Pluronic® micelles conjugated with antibody to alpha 2GP have been shown to deliver neuroleptic drugs and fluorescent dyes to the brain in mice (Kabanov et al. (1989) FEBS Lett., 258:343-345; Kabanov et al. (1992) J. Contr. Release, 22:141-157). Additionally, selected Pluronic® block copolymers, such as P85, are potent inhibitors of p-glycoprotein (Pgp) and increase entry of the Pgp-substrates to the brain across BBB (Batrakova et al. (1998) Pharm. Res., 15:1525-1532; Batrakova et al. (1999) Pharm. Res., 16:1366-1372; Batrakova et al. (2001) J. Pharmacol. Exp. Ther., 296:551-557). The mechanism of the Pluronic® effect in the latter case involves decreases in membrane microviscosity by Pluronic® and depletion of intracellular ATP, which together blocked the Pgp efflux function in brain endothelial cells (Batrakova et al. (2001) J. Pharmacol. Exp. Ther., 299:483-493; Batrakova et al. (2003) J. Pharmacol. Exp. Ther., 304:845-854). Pluronic® did not induce toxic effects in the BBB as revealed by the lack of alteration in paracellular permeability of the barrier (Batrakova et al. (1998) Pharm. Res., 15:1525-1532; Batrakova et al. (2001) J. Pharmacol. Exp. Ther., 296:551-557). It has been noted that Pluronic® fluorescently labeled with FITC can accumulate in the brain following systemic administration in mice (Kabanov et al. (1992) J. Contr. Release, 22:141-157). Furthermore, selected Pluronic® copolymers can cross the membranes of the brain endothelial cells (Batrakova et al. (2003) J. Pharmacol. Exp. Ther., 304:845-854).

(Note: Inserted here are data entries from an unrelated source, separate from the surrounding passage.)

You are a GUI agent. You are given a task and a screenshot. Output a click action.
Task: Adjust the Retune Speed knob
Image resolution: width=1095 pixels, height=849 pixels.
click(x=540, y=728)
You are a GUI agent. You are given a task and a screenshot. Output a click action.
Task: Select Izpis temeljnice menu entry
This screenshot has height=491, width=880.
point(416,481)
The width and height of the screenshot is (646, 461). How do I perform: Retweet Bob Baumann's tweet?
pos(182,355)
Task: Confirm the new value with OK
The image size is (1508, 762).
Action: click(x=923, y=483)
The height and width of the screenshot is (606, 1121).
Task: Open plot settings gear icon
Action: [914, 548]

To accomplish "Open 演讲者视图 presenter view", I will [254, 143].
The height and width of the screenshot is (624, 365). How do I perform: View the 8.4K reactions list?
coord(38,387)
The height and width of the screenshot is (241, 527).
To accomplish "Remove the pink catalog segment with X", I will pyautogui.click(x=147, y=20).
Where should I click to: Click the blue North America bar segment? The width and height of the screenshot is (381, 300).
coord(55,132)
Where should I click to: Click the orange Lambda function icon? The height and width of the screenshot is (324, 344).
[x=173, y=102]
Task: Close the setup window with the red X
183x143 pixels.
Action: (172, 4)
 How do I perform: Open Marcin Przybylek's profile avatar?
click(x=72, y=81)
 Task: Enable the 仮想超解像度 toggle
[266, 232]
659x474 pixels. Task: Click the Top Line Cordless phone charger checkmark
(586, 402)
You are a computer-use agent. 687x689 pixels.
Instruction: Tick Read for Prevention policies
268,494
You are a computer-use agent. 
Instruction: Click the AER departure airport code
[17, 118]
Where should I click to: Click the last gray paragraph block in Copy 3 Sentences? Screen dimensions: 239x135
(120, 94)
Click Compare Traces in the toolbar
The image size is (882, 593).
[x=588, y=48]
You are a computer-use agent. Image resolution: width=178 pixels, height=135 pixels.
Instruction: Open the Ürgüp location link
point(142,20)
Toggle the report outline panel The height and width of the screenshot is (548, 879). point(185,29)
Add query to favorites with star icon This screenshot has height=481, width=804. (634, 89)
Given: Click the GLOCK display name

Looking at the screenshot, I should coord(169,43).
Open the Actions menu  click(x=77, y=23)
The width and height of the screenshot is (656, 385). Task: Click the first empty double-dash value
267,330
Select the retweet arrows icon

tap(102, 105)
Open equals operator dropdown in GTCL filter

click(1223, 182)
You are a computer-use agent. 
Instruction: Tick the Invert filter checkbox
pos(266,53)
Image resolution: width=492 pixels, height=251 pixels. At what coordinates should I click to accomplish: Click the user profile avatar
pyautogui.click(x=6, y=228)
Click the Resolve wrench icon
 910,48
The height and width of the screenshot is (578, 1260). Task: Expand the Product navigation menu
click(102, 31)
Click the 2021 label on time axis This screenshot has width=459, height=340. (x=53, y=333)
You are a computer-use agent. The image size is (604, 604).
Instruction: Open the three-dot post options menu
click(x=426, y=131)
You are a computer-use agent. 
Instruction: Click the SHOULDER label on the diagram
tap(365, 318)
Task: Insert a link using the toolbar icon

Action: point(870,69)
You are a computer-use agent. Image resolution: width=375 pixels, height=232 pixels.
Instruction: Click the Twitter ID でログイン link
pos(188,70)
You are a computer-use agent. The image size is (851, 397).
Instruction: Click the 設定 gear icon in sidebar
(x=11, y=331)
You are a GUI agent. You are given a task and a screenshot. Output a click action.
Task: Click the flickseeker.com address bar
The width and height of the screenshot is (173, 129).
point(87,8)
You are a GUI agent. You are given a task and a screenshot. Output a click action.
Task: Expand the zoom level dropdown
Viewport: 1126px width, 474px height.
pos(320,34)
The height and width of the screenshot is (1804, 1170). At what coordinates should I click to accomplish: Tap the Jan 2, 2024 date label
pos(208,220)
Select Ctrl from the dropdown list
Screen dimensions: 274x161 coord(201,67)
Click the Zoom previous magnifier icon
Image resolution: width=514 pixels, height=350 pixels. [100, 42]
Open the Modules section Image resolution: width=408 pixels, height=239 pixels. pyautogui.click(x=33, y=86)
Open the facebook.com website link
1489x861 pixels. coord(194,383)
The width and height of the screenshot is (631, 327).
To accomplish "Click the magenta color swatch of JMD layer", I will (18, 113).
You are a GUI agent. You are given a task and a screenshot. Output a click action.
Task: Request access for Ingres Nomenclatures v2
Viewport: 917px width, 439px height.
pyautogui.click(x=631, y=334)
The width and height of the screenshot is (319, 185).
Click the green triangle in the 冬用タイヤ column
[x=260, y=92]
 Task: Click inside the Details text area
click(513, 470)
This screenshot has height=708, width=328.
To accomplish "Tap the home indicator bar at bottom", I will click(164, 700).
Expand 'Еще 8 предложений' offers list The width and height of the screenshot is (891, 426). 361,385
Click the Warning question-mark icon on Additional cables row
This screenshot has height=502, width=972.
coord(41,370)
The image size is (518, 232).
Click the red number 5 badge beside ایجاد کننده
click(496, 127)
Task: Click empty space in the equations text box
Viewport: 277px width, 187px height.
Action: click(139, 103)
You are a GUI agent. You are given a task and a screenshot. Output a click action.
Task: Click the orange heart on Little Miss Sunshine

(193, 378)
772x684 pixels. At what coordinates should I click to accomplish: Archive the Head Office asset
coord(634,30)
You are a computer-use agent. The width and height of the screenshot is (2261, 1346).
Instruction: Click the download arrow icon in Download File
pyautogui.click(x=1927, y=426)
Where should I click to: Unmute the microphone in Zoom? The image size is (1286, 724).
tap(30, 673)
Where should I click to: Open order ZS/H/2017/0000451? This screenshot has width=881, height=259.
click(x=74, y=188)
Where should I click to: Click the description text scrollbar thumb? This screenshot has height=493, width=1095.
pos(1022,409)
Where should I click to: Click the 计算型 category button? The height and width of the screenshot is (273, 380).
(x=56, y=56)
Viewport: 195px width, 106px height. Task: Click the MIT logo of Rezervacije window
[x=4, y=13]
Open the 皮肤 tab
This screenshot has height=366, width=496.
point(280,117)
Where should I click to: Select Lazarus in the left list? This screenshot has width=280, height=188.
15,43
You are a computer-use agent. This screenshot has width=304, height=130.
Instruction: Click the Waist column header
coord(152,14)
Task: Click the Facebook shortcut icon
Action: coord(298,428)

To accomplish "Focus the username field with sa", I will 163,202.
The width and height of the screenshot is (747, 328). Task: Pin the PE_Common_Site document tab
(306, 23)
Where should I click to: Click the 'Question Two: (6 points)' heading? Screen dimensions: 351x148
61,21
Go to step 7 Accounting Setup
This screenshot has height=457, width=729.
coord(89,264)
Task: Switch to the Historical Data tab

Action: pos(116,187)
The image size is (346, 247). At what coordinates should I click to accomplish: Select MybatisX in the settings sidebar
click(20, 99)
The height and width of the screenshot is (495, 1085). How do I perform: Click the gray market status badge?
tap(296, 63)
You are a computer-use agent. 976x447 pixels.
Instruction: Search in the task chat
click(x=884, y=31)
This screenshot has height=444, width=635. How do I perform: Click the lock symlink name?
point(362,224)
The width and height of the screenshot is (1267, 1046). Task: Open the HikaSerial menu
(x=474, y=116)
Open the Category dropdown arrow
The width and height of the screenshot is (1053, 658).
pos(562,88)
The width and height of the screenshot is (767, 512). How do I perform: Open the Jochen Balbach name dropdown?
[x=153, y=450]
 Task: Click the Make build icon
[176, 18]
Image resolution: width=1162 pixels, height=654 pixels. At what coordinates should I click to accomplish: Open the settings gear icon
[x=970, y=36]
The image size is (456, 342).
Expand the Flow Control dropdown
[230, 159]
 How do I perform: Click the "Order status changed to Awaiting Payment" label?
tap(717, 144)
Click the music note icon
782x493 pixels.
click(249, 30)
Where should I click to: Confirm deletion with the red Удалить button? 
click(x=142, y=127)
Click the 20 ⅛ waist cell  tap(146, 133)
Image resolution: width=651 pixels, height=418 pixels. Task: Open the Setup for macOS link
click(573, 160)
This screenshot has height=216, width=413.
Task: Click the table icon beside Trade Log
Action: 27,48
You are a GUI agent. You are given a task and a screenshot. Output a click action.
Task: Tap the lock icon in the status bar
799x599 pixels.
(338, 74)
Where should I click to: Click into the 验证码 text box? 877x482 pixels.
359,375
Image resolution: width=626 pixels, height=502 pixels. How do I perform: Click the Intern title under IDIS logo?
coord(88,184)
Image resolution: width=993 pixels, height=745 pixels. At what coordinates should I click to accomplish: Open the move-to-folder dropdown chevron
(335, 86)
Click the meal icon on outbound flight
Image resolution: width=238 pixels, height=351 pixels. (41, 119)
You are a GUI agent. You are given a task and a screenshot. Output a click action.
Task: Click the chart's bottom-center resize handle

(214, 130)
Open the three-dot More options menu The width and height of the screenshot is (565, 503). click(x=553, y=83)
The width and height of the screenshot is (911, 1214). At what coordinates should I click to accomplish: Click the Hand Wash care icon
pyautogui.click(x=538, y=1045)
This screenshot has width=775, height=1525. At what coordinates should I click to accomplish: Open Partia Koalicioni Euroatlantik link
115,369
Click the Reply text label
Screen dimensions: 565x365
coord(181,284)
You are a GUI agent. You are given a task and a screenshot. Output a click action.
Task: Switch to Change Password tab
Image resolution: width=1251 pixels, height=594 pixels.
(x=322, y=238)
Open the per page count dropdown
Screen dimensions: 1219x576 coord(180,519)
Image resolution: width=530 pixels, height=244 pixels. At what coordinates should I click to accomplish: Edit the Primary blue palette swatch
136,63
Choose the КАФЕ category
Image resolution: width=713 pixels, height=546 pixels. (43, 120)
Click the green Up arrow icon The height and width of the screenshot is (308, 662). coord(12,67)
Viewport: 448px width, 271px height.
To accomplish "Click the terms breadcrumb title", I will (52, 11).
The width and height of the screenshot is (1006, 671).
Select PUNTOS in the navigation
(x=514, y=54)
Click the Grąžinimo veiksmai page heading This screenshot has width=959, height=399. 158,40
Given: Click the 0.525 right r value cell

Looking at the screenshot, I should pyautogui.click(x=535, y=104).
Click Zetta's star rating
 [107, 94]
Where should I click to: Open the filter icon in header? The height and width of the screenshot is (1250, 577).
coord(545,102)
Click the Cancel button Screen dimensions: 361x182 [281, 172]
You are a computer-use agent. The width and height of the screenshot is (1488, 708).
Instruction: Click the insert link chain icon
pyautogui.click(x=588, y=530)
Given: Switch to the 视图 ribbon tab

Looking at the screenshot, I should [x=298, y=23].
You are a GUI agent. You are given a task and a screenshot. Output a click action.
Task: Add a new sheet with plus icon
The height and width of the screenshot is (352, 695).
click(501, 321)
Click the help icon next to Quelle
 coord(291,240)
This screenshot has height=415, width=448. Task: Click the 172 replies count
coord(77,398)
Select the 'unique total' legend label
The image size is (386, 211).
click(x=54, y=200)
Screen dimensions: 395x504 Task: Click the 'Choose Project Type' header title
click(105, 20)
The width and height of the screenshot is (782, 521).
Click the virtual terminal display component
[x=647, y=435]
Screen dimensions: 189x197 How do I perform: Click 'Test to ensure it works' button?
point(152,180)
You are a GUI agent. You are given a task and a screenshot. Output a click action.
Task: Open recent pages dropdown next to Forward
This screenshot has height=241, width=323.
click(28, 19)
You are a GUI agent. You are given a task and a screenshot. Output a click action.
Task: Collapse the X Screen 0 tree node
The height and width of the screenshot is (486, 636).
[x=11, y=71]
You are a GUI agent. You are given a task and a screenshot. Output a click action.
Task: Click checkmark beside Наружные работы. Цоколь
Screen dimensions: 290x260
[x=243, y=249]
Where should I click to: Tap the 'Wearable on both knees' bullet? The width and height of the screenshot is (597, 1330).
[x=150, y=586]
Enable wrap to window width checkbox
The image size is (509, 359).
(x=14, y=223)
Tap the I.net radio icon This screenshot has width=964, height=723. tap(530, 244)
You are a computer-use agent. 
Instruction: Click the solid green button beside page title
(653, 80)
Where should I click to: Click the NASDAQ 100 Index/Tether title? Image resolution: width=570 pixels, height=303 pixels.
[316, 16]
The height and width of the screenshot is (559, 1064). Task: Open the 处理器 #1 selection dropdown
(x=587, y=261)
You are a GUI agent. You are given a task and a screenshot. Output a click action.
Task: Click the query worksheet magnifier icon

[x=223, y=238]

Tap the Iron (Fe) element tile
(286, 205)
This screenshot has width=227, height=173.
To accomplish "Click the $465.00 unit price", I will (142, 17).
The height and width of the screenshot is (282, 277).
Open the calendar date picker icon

Notably, Pluronic® copolymers have also been used in combination with anticancer drugs in the treatment of multidrug resistant (MDR) cancers (Alakhov et al. (1996) Bioconjug. Chem., 7:209-216; Alakhov et al. (1999) Colloids Surf., B: Biointerfaces, 16:113-134; Venne et al. (1996) Cancer Res., 56:3626-3629). Indeed, Phase I and II clinical trial are being performed on doxorubicin formulated with Pluronic® (“SP1049C”) for the treatment of adenocarinoma of esophagus and soft tissue sarcoma, both cancers with high incidence of MDR (Ranson et al. (2002) 5th international symposium on polymer therapeutics: from laboratory to clinical practice, pp. 15, The Welsh School of Pharmacy, Cardiff University, Cardiff, UK).